§ Raw data
* * *

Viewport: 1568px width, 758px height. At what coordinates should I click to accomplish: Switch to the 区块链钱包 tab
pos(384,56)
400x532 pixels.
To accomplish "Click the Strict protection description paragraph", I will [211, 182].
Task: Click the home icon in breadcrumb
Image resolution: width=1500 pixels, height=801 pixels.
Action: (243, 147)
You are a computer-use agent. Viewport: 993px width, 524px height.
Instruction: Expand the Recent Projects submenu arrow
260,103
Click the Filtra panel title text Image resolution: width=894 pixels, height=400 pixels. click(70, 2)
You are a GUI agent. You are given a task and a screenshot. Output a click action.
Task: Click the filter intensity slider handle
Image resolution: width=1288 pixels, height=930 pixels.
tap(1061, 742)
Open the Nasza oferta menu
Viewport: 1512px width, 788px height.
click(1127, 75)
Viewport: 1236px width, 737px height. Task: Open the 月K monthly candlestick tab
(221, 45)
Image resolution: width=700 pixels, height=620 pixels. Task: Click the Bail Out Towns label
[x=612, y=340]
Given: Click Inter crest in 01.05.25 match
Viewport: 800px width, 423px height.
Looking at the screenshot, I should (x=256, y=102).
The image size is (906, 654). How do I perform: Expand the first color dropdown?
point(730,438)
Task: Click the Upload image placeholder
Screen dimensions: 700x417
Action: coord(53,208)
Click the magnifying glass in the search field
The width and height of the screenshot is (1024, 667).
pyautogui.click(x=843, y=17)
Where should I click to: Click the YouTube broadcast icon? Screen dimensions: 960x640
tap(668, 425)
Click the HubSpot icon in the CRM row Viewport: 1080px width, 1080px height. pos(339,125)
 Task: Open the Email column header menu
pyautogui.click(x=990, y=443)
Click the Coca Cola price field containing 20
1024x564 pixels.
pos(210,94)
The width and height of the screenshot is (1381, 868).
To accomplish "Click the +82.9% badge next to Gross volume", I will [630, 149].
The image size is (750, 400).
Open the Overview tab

* * *

§ Instructions for the task
Copy out each record above exactly, leaving nothing out.

§ Answer to the problem
Viewport: 1568px width, 758px height. At what coordinates should I click to accomplish: Switch to the 区块链钱包 tab
pos(384,56)
400x532 pixels.
To accomplish "Click the Strict protection description paragraph", I will [211, 182].
Task: Click the home icon in breadcrumb
Image resolution: width=1500 pixels, height=801 pixels.
Action: (243, 147)
You are a computer-use agent. Viewport: 993px width, 524px height.
Instruction: Expand the Recent Projects submenu arrow
260,103
Click the Filtra panel title text Image resolution: width=894 pixels, height=400 pixels. click(70, 2)
You are a GUI agent. You are given a task and a screenshot. Output a click action.
Task: Click the filter intensity slider handle
Image resolution: width=1288 pixels, height=930 pixels.
tap(1061, 742)
Open the Nasza oferta menu
Viewport: 1512px width, 788px height.
click(1127, 75)
Viewport: 1236px width, 737px height. Task: Open the 月K monthly candlestick tab
(221, 45)
Image resolution: width=700 pixels, height=620 pixels. Task: Click the Bail Out Towns label
[x=612, y=340]
Given: Click Inter crest in 01.05.25 match
Viewport: 800px width, 423px height.
Looking at the screenshot, I should (x=256, y=102).
The image size is (906, 654). How do I perform: Expand the first color dropdown?
point(730,438)
Task: Click the Upload image placeholder
Screen dimensions: 700x417
Action: coord(53,208)
Click the magnifying glass in the search field
The width and height of the screenshot is (1024, 667).
pyautogui.click(x=843, y=17)
Where should I click to: Click the YouTube broadcast icon? Screen dimensions: 960x640
tap(668, 425)
Click the HubSpot icon in the CRM row Viewport: 1080px width, 1080px height. pos(339,125)
 Task: Open the Email column header menu
pyautogui.click(x=990, y=443)
Click the Coca Cola price field containing 20
1024x564 pixels.
pos(210,94)
The width and height of the screenshot is (1381, 868).
To accomplish "Click the +82.9% badge next to Gross volume", I will [630, 149].
The image size is (750, 400).
Open the Overview tab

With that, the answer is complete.